Statistics showed that not every application of an AED in such a medical emergency
would succeed, however. (See fn. 9, ante.)
This record does not support a finding that Respondent's enactment and
implementation of AED rules and policies was " 'an undertaking of such breadth and
magnitude as to create a duty' " on its part to ensure the safety of all adult users of the
soccer field at all times it was in use, by providing and applying an AED at the site of
each such medical emergency. (Artiglio, supra, 18 Cal.4th at p. 617.) We cannot accept
Appellants' supposition that Respondent's employee's failure to use an AED on Jabo
increased the risk of his death from sudden cardiac arrest, which was instead a risk
inherent in his sport. When Respondent acquired its AEDs and trained most of its
employees to access and use them, it did not somehow increase any risks of harm to those
sports participants using its facilities, who might become vulnerable to sudden cardiac
arrest. (Paz, supra, 22 Cal.4th at p. 560; Rotolo, supra, 151 Cal.App.4th at pp. 335-336.)
Also, Appellants could not show Jabo or other League members who used the
premises relied, to their detriment, on Respondent's undertaking to acquire a number of
AEDs and train employees accordingly. Appellants have no support for the claim that
35
Sadiq's failure to use an AED was a substantial factor in causing Jabo's death. Summary
judgment was appropriately granted on this theory.
V
COMMON LAW DUTY QUESTION
A. Framework for Analysis
Appellants next argue for the imposition of a general duty of care to widely
distribute and utilize AEDs that a sports facility, such as Respondent, has already
acquired and made available on its premises. Their argument is based on the traditional
duty analysis factors set out in Rowland, supra, 69 Cal.2d 108 concerning foreseeability
and public policy concerns. The existence and scope of a property owner's duty to
protect visitors against hazards is a question of law for the court to resolve on a case-by-
case basis. (Parsons, supra, 15 Cal.4th at p. 472.) The existence of " ' "[d]uty" is not an
immutable fact of nature " 'but only an expression of the sum total of those considerations
of policy which lead the law to say that the particular plaintiff is entitled to protection." ' "
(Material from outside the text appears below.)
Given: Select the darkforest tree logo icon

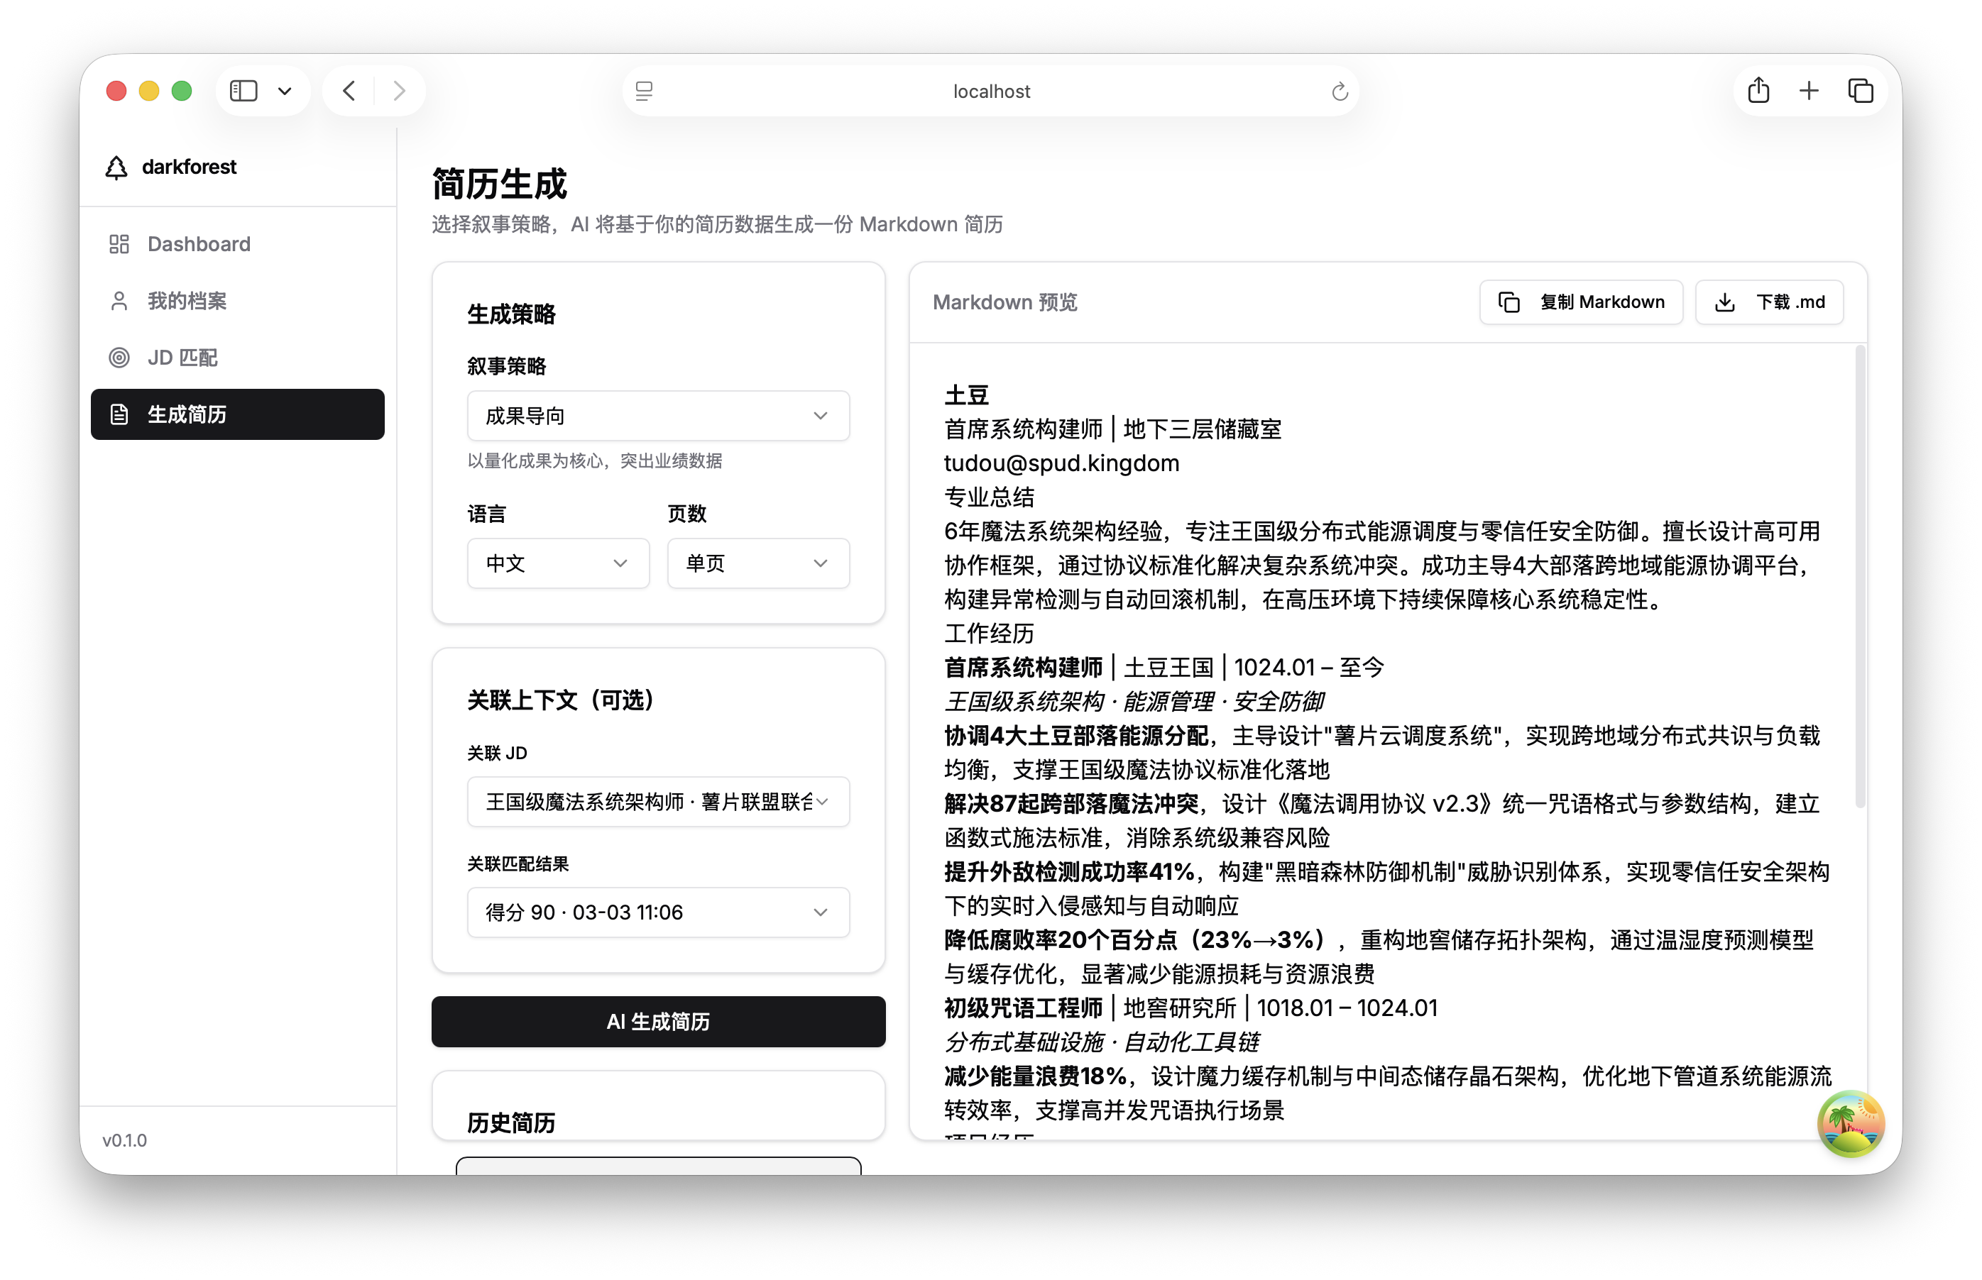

(Ibid.) We evaluate the specific actions a plaintiff claims the defendant had a duty to
perform in a given case, to undertake a balancing of the risks and burdens and to
determine whether those obligations should be imposed, as requested. (Castaneda,
supra, 41 Cal.4th at p. 1214.)
In Verdugo, supra, 59 Cal.4th at page 338, the court analyzed issues about a
retailer's common law duty to take reasonable steps to protect the health of customers on
its premises, and distinguished between duties (1) to take precautionary steps to prepare
to handle foreseeable injuries or illnesses, and (2) to take action and assist patrons
36
observed to be ill or injured there. Here, it is not disputed that Respondent took some
such precautionary steps by providing AEDs, but Appellants argue they were
insufficiently widely deployed or used, and therefore Respondent failed to adequately
carry out its common law duties for assisting Jabo when he became ill. Verdugo
established that the existence of AED statutes is not incompatible with the obligation of
the courts to examine the scope of common law duties of care, particularly because a
business establishment can qualify for statutory immunities, where the business has
complied with AED requirements set forth by statute. (Id. at pp. 330-333.)
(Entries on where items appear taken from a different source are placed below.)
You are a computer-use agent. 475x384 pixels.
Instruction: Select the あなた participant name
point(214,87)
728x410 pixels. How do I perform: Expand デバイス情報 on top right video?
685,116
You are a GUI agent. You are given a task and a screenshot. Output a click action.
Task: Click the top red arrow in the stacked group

We examine the claim of a common law duty with reference to the factors
Rowland identified, which fall into two categories. "The first group involves
foreseeability and the related concepts of certainty and the connection between plaintiff
and defendant. The second embraces the public policy concerns of moral blame,
preventing future harm, burden, and insurance availability. The policy analysis evaluates
whether certain kinds of plaintiffs or injuries should be excluded from relief." (Regents
of University of California, supra, 4 Cal.5th 607, 629; Kesner v. Superior Court (2016)
1 Cal.5th 1132, 1145 (Kesner).)
It is necessary to evaluate these basic Rowland factors (Rowland, supra, 69 Cal.2d
108), foreseeability and public policy, " 'at a relatively broad level of factual generality.' "
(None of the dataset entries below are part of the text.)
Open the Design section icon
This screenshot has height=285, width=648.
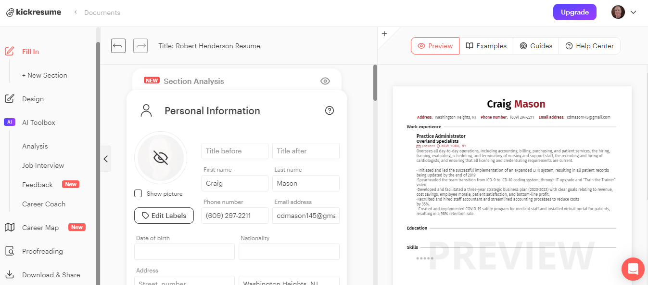click(10, 98)
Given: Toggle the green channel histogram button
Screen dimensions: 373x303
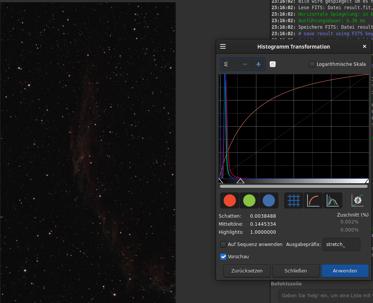Looking at the screenshot, I should click(x=249, y=200).
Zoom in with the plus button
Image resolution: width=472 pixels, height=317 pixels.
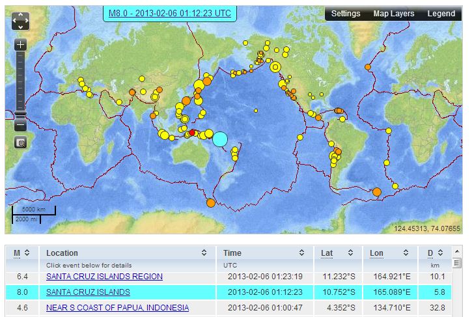pyautogui.click(x=20, y=45)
(Regents of University of California, supra, 4 Cal.5th 607, 628; Cabral, supra, 51 Cal.4th
at p. 772.) "In considering them, we determine 'not whether they support an exception to
the general duty of reasonable care on the facts of the particular case before us, but
whether carving out an entire category of cases from that general duty rule is justified by
37
clear considerations of policy.' [Citation.] In other words, the duty analysis is
categorical, not case-specific." (Regents of University of California, supra, at p. 629.)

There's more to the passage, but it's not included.